Замечание действует мне на нервы, потому что иногда я подумывал о том, чтобы включить в его режим приема лекарств немного имодиума, просто чтобы дать себе передышку. Хотя запоры у него случаются и без всякой внешней помощи. Такие ситуации утешают, но лишь до тех пор, пока пробка не рассосется.
Я смотрю на этикетку на упаковке.
- Кларистипан.
- И для чего он?
- Я не уверен. Может, он как-то связан с лейкоцитами. Ты сохраняешь брошюры, которые к ним прилагаются? Ты должен был.
- Они начали куда-то пропадать. Не могу найти ни одной.
- Это потому что я их собираю. У меня есть папка с файлами. Я достаю инструкции из твоей мусорной корзины и заполняю свободные файлы.
- Ну ладно, так скажи мне, что... что этот кловистипан делает.
- Кларистипан. По-моему, брошюры к нему у меня нет. Я могу поискать ее на WebMD.
- Да к черту. Забей. Не принимал я его. Давай сюда свое лекарство.
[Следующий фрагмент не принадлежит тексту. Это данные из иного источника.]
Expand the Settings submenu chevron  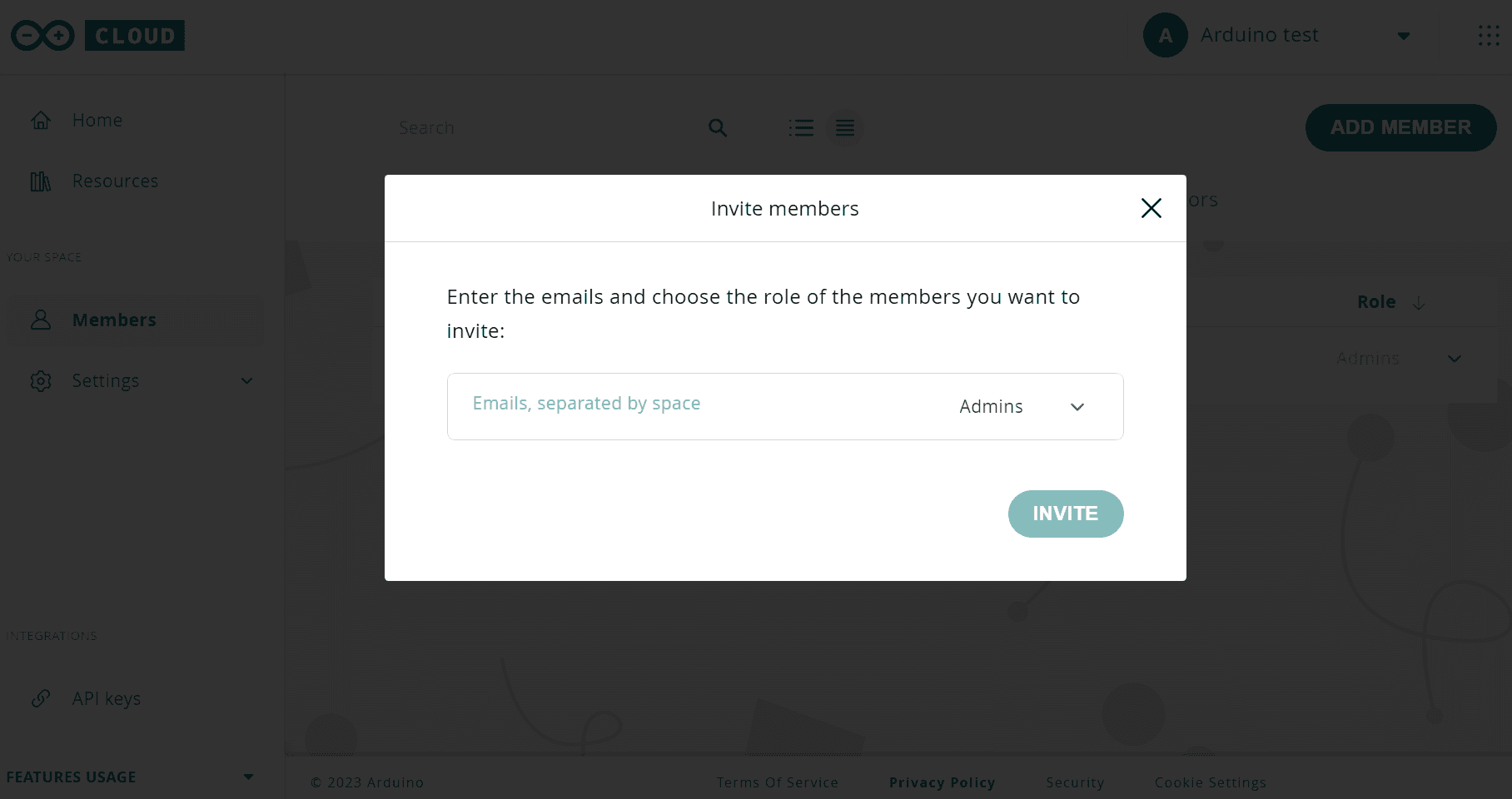pos(246,381)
Гай проглатывает таблетку.
- Сраные таблетки, - говорит он. - Если б я все еще мог трахаться, то чертовски хрипел бы при этом. - Он кашляет. - Если б кто-нибудь еще хотел меня трахнуть.
- А что насчет этих?
- Каких таких «этих»?
- Этих; генхексакол.
- Его я принял первым!
- Ой. Точно.
- Ты затеял перечисление моих гребаных лекарств только, чтобы меня отвлечь? Может, моя угрюмость причиняет тебе неудобство? Тебя напрягает, когда я кажусь тебе чересчур подавленным? Отвечай!
- Нет, нет. А эти? Хлоратифен.
- Да еб твою мать, кончай уже! Гребаное отчаяние - одно из немногих удовольствий, что еще меня утешают. Ты хочешь отобрать у меня даже его!
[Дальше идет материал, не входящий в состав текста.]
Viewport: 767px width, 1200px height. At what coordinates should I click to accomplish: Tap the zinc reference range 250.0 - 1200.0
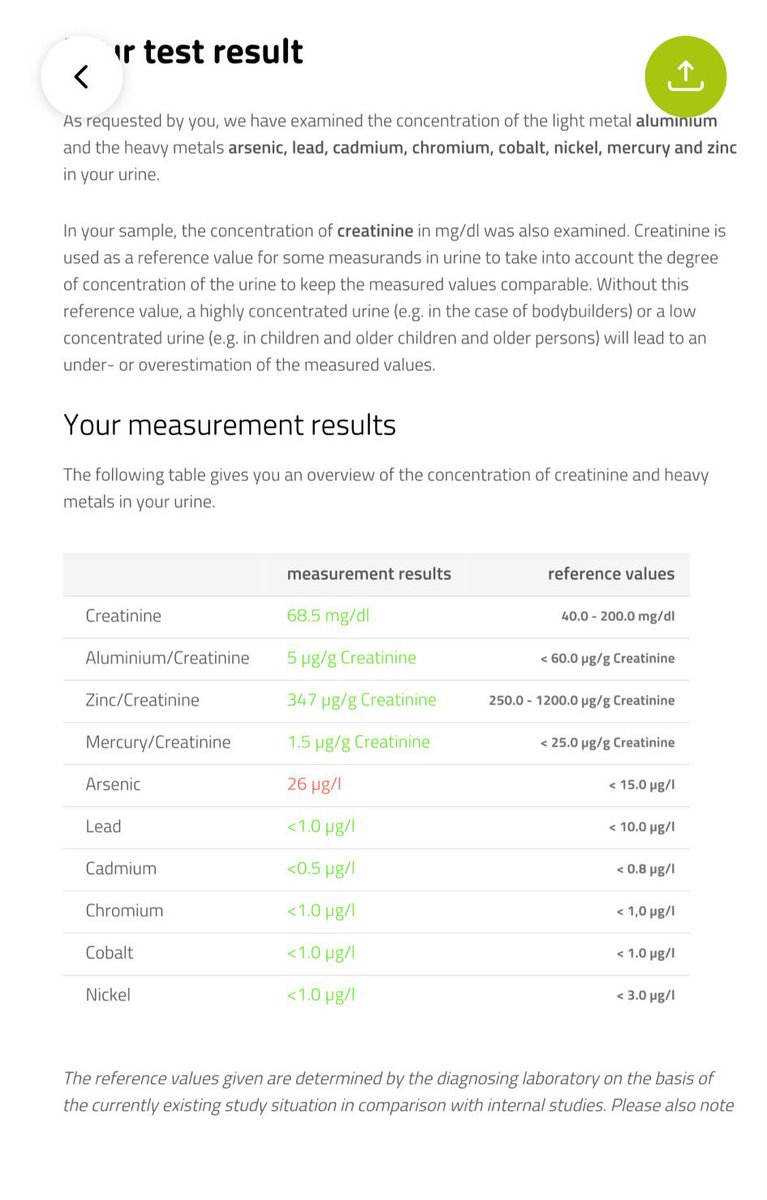point(581,701)
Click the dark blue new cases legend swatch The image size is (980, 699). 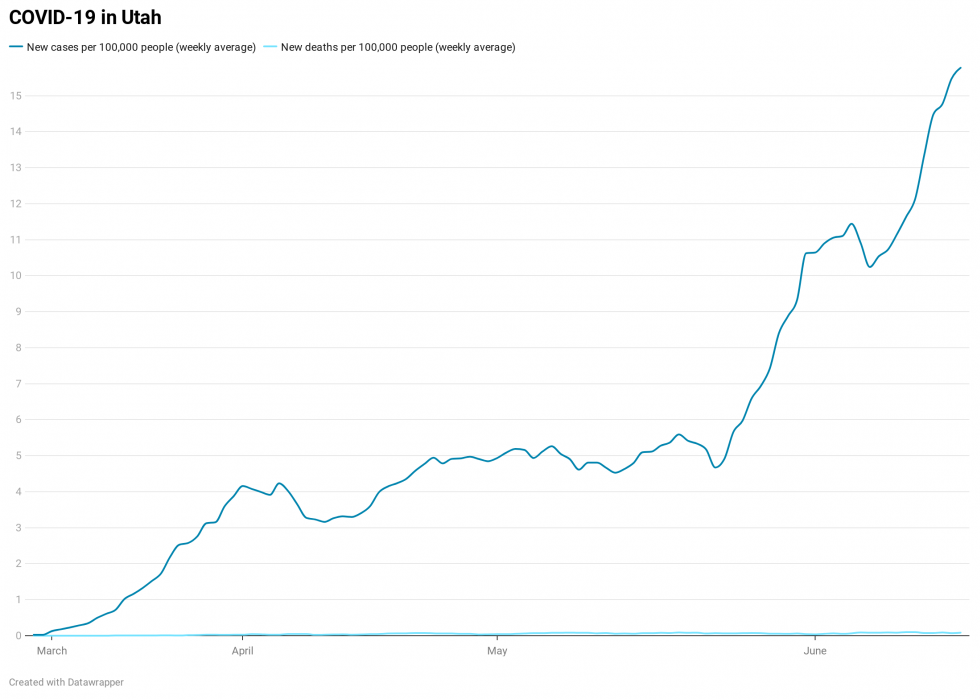point(15,47)
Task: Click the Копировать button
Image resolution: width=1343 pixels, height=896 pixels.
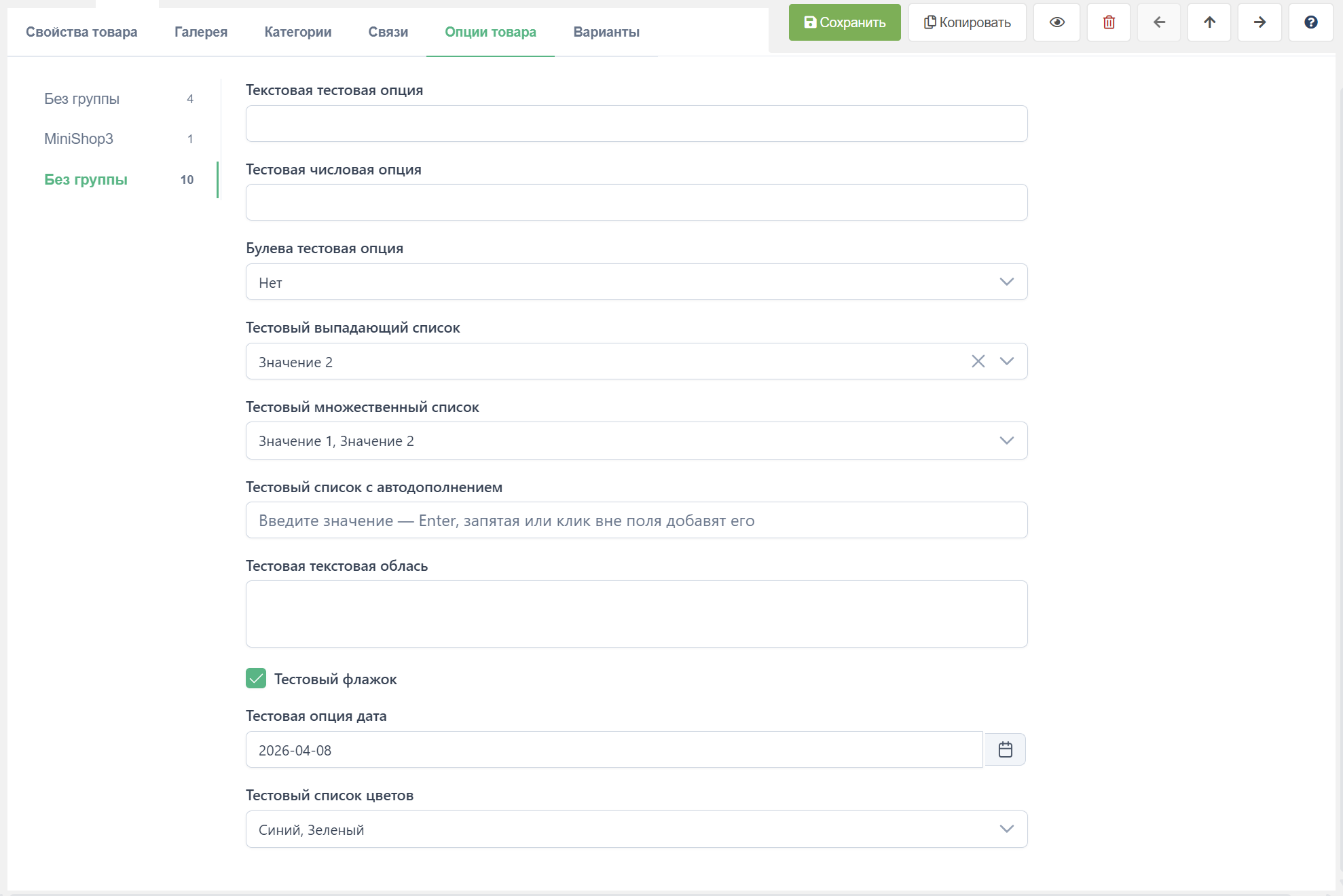Action: pos(967,22)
- Не стоит наслаждаться такими вещами.
- Черт, а чем мне еще заниматься? Я больше ни на что не гожусь. Копаться в этом дерьме - единственное, что мне осталось.
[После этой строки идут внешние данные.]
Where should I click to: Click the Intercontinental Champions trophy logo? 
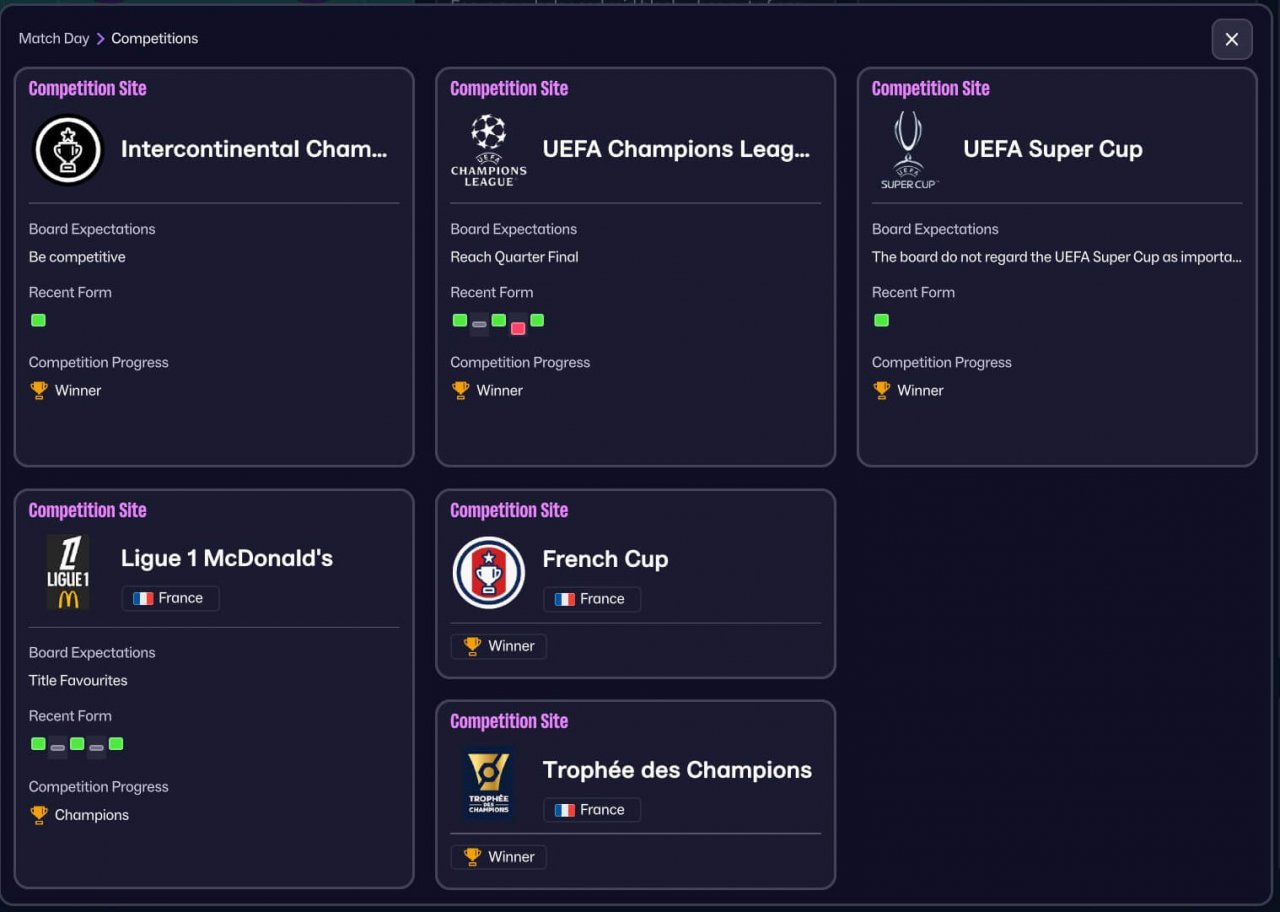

- У тебя здесь друзья. В их компании ты был... ты был ярче, был живее. Больше говорил, даже передвигался лучше.
- Стимулирующая компания. Хоть какое-то приятное разнообразие в жизни.
- Снова ты начинаешь, - говорю я, игнорируя часть обращенных ко мне слов.
- В любом случае, сюда их притащило гребаное чувство вины. А может, в этом замешаны деньги. Надеются, что их упомянут в завещании. Им чертовски свезет, если так и случится.
- Такое в основном можно сказать лишь о Хейзе. Я думаю, что остальные... Вообще-то, думаю, все они здесь, потому что хотят быть рядом. Даже Хейз.
- Вина-вина, - ворчит Гай, откидываясь на подушки и вроде как пытаясь устроиться поудобнее. - Я внушил им чувство вины, заставив явиться сюда. Приходите, посмотрите на умирающего человека. Это ваш последний шанс. Помиритесь, сведите счеты, очистите совесть...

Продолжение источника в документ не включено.